* _TRY IT_
Go through the entries below and return every line that contains "menu".

[Stored data entries]
§ §

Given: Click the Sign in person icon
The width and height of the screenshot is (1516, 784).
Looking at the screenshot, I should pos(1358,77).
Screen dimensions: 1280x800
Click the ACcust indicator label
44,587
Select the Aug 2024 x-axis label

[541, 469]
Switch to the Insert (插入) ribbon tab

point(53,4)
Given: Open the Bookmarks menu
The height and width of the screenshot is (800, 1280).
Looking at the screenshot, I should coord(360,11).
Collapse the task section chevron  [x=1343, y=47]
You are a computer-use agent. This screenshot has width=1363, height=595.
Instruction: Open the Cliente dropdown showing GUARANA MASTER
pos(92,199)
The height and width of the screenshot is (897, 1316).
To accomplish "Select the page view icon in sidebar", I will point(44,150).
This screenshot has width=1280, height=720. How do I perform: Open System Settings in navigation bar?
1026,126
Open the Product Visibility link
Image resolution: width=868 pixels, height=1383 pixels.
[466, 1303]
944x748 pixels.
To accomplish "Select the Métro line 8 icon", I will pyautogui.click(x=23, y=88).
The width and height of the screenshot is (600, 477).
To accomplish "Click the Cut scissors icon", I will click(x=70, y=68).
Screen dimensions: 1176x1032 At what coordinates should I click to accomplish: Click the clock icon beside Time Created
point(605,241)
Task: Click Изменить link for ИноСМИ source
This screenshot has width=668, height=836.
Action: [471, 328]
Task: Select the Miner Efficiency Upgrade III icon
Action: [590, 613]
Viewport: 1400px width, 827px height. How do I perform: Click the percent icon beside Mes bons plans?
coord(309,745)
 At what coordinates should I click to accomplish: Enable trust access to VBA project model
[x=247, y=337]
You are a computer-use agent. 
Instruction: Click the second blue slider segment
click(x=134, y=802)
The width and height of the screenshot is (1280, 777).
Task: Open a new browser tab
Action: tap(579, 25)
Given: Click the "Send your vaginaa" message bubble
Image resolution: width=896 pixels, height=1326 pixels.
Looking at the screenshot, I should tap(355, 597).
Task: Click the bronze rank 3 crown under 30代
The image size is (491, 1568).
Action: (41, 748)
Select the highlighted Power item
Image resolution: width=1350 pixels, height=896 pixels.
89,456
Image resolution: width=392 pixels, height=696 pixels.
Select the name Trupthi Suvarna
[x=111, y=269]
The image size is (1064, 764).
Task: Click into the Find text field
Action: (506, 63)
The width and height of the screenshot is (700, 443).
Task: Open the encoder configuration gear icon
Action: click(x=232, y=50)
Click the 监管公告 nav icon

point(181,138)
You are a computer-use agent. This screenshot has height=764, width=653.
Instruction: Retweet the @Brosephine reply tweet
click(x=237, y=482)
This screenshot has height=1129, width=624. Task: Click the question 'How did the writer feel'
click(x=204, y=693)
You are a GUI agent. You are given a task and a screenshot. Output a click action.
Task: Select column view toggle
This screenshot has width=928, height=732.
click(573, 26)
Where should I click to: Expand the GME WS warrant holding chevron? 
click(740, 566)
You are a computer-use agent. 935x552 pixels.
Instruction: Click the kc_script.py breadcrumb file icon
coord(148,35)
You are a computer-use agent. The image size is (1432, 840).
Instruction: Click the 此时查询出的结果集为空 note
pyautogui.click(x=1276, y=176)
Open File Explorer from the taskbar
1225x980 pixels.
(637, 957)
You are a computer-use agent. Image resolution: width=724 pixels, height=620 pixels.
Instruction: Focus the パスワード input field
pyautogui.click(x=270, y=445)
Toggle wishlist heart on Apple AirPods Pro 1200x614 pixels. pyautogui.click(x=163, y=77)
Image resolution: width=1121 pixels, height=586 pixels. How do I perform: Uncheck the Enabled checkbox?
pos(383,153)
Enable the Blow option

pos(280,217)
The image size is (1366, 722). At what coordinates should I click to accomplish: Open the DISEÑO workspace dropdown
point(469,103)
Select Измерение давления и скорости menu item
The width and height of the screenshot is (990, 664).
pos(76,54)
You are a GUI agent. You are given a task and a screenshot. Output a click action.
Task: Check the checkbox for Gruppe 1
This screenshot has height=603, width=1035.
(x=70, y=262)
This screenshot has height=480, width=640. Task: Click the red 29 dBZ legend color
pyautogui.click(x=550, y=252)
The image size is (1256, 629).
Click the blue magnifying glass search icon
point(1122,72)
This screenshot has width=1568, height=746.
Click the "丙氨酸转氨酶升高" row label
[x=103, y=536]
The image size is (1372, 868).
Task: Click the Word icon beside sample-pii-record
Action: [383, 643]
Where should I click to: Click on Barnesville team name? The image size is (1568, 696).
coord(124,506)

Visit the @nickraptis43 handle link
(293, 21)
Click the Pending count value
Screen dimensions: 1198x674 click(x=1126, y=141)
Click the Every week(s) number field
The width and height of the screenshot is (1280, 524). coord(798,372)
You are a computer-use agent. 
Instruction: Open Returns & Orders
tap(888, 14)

§ §

* _RESULT BELOW_
Given: Open the Bookmarks menu
Select Измерение давления и скорости menu item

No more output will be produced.